Financial help from family people is ‘even more excluded from the market’
Chief Economist and Infometrics Director Brad Olsen says it’s no surprise parents are big lenders, especially since it’s been tough for people trying to buy their first home. .
However, the latest figures from Consumer NZ were tearful, he says.
The main hurdle for people wanting to buy their first home is having enough money for a deposit – this is where Mom and Dad’s Bank has often played a part, says the 25-year-old.
Olsen says that for young people who want to enter the housing market, if they were to do it on their own, it would take them about a decade to save for a deposit.
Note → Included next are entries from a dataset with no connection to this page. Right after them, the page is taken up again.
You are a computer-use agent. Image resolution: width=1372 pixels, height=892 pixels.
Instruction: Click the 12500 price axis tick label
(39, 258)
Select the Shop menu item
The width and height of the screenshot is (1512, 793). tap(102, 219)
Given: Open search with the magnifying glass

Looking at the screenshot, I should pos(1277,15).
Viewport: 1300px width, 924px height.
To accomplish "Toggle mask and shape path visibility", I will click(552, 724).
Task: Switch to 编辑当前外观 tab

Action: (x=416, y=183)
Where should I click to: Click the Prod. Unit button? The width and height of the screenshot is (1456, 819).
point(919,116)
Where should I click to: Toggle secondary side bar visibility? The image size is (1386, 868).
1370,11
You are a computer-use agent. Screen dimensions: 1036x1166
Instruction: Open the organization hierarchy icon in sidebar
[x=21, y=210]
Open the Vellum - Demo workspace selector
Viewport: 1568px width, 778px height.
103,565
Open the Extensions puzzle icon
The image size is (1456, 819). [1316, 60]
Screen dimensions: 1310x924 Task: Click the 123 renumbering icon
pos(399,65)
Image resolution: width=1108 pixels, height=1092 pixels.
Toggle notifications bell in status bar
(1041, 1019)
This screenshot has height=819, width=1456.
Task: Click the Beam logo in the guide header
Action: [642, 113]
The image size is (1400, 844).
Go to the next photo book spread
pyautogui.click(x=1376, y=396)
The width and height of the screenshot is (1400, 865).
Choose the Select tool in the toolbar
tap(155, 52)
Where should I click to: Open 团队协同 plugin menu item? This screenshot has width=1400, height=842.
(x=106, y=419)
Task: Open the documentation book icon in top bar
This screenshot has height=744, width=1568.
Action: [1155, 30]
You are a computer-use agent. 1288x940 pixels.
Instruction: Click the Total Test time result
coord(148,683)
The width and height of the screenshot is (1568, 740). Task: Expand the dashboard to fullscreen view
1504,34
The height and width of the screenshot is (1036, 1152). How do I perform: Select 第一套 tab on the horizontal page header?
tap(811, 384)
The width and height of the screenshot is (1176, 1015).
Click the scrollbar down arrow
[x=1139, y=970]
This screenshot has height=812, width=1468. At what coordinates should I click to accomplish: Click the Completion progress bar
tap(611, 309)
But for people who didn’t have parents, or if their parents didn’t own a home they could use to get a loan, they would be further shut out of the market, he says.
“We need to have a high level of construction across the country. We need to open land to buy. We also know that as housing demand increases, New Zealand is building between a third and a quarter less [than before] so we have a lot of catching up to do.
“Getting more construction and housing – that kind of stuff is key. According to a new analysis, it’s the supply of land that has to come through here.
“How young people feel about the housing market is not unusual,” he says.
READ MORE: Human Rights Commission launches inquiry into housing crisis
He encouraged people to talk about their finances in order to find the right path that would work for them. It’s something he says isn’t done enough in New Zealand.
Aroha agrees and says there should be more open conversations about money. “It’s still quite taboo for people to talk about it. I’m Maori and Pasifika, and a lot of people from those cultures don’t talk about that.
Olsen says, “As a youngster, I’m not really willing and ready to give up. I’m afraid some have. It is an incredibly difficult route but still doable. We just have to keep focusing on doing better.”
“For more affordable prices, house prices have to come down, and [politicians] must be ready to let this happen and contribute to the regulation, as well as the development of the offer.